Which brings me to this week’s “Getting Unstuck – Educators Leading Change” podcast guest, Professor John Hattie. John has waded through thousands of research studies involving millions of kids and found that of all activities that influence student success, two have the most impact. Two!
No spoiler alert here, folks. If you want to know which two activities make the most difference, join us for the full conversation.
But the other point that John talks about here is our tendency in education to figuratively blow whistles, shout “NO!” and try to fix all problems, large and small.
If you’re in business, from day one, you worry about scaling up success. In education, we’re the opposite. We try and find problems – usually problems we think people have – and then fix them. Instead, we should recognize the excellence that’s already there, and scale it up.
Sounds like EMCC football, yes? It’s not that we don’t have room for growth, but it’s incredibly rare for us to focus and scale up on what we do well in education.
And we do many things well – two especially. Nope, I’m not going to tell you what they are, but here’s a hint. The legendary and highly successful UCLA college basketball, John Wooden, had a book written about his teaching principles and practices: You Haven’t Taught Until They Have Learned.
Thanks for reading and listening.
Well, once again, Kimberly, you made my day, week and year. Thank you so much for reading and commenting.
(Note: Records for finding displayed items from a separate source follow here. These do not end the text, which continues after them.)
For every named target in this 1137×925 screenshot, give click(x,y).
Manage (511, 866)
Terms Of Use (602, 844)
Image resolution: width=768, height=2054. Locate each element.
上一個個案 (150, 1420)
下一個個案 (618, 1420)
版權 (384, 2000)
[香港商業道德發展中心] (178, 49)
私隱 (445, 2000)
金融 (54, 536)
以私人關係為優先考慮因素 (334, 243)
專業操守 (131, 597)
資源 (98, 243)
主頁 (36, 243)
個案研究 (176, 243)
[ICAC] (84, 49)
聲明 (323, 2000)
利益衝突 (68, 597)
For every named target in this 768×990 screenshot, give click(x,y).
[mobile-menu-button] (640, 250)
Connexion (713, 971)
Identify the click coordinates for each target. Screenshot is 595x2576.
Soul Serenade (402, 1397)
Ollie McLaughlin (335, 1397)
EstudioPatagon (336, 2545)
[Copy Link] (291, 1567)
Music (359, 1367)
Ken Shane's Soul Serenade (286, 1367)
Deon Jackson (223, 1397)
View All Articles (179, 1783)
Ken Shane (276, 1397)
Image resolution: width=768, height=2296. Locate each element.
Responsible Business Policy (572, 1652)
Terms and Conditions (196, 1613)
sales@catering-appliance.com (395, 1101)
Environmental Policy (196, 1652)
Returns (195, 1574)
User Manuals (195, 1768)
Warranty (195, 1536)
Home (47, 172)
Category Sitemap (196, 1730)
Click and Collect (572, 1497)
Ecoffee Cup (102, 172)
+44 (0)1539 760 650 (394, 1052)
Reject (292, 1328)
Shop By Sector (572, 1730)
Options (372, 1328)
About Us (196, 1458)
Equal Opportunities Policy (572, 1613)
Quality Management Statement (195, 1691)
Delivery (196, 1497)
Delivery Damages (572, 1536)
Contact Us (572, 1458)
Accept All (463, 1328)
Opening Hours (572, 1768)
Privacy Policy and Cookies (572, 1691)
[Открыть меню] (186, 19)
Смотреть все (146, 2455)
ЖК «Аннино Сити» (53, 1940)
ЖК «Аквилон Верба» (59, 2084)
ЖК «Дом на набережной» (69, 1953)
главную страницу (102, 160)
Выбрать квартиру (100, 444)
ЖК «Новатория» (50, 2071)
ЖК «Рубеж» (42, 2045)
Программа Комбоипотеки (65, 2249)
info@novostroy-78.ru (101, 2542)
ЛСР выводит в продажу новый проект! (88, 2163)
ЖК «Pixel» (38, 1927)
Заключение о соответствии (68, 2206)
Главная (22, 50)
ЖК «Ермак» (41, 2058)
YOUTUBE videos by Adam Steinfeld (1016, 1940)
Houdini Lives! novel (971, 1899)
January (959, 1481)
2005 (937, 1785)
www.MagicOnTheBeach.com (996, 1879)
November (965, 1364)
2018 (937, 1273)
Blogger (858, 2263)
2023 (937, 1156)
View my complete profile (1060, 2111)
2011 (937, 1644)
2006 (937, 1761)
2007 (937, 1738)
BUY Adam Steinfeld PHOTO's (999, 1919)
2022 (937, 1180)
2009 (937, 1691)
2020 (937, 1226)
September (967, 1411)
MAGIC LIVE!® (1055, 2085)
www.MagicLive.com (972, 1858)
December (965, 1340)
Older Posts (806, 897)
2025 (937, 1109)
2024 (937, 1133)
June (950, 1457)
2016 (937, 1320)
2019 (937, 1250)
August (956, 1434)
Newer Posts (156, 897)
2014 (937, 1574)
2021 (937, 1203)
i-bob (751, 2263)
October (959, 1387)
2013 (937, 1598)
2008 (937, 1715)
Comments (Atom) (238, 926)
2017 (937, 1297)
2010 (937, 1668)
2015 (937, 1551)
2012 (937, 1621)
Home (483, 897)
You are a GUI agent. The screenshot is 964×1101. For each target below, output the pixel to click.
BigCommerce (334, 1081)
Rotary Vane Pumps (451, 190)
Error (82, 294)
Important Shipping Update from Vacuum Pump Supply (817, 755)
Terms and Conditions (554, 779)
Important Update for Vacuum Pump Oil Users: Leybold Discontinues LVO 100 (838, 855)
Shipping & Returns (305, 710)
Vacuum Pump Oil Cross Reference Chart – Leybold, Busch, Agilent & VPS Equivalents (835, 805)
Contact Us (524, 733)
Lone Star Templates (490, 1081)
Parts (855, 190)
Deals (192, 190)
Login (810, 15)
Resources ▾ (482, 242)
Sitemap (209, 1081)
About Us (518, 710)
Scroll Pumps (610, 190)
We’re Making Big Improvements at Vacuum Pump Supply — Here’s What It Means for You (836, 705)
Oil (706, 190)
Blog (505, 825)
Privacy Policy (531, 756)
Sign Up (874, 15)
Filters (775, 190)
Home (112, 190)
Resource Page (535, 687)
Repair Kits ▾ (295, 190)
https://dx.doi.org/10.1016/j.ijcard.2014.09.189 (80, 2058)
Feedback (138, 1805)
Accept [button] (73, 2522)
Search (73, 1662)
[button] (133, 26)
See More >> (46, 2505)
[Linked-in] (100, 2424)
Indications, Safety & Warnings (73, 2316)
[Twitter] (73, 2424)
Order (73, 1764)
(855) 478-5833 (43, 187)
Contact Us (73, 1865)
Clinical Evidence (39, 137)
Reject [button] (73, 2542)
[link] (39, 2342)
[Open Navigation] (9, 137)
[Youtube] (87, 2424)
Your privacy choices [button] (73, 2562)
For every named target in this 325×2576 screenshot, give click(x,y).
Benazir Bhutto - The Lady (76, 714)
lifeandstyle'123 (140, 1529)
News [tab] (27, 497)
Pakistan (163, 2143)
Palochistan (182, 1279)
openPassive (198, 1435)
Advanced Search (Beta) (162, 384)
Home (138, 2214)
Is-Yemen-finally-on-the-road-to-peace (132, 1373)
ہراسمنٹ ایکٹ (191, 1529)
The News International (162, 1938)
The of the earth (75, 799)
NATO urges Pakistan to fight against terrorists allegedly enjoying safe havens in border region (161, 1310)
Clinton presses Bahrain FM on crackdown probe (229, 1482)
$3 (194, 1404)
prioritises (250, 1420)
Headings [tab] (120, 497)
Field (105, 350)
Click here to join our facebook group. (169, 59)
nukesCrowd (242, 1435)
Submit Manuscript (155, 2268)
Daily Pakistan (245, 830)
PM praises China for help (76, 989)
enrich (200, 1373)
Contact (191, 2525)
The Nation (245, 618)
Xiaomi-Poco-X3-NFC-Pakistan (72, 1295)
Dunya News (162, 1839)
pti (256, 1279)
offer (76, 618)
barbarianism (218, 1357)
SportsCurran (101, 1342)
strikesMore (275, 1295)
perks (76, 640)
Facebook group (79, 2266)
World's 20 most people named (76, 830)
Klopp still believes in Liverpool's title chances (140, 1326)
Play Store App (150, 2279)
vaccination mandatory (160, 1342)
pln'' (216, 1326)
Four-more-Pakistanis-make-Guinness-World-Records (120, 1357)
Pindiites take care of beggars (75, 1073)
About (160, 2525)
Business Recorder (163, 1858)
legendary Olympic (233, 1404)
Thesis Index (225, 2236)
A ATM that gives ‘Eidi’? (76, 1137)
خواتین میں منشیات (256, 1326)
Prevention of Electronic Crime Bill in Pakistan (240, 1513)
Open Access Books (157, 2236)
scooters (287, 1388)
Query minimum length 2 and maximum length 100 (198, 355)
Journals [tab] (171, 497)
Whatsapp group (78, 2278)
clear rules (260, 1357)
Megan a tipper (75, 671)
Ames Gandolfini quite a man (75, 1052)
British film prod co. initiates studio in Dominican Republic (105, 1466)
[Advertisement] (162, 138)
I do a write up like this one every Thursday on LinkedIn, but this was the first time I posted it on BC360. Not too many people read in on LinkedIn because it’s an article, not just a simple post and ultimately it’s a lead-in to a podcast about education. People have to be selective about what they read; I get that. I’m the same way. But the number isn’t important anymore. I enjoy connecting the dots between two things that initially have no relation to each other. Thank you for seeing that. And I LOVE that you brought up our podcast. Hurrah!
Ah, the two things. They are truly fascinating, and as John indicates in the interview, few teachers do them, I think, because they are pressed to cover so much content. The two things require teachers to slow waaaaay down and do analysis, and the school year and list of standards to cover are working against them.
Thank you again, dear friend.
I think one of the many, many, many things I love about you, Jeff, is that you’re a dot-connector. As a fellow dot-connector, it’s something I appreciate when I see it in action. I experienced this when we did our podcast, how you took my work, connected the dots to Patrick Lencioni’s work, and then we went on our marry dot-connecting way during our conversation. I’ve watched you do the same over and over and over again – as you do here. Looking for common threads, universal truths, bridging those truths for deeper understanding. This is really lovely and I look forward to listening to this conversation (dying to know the two things!)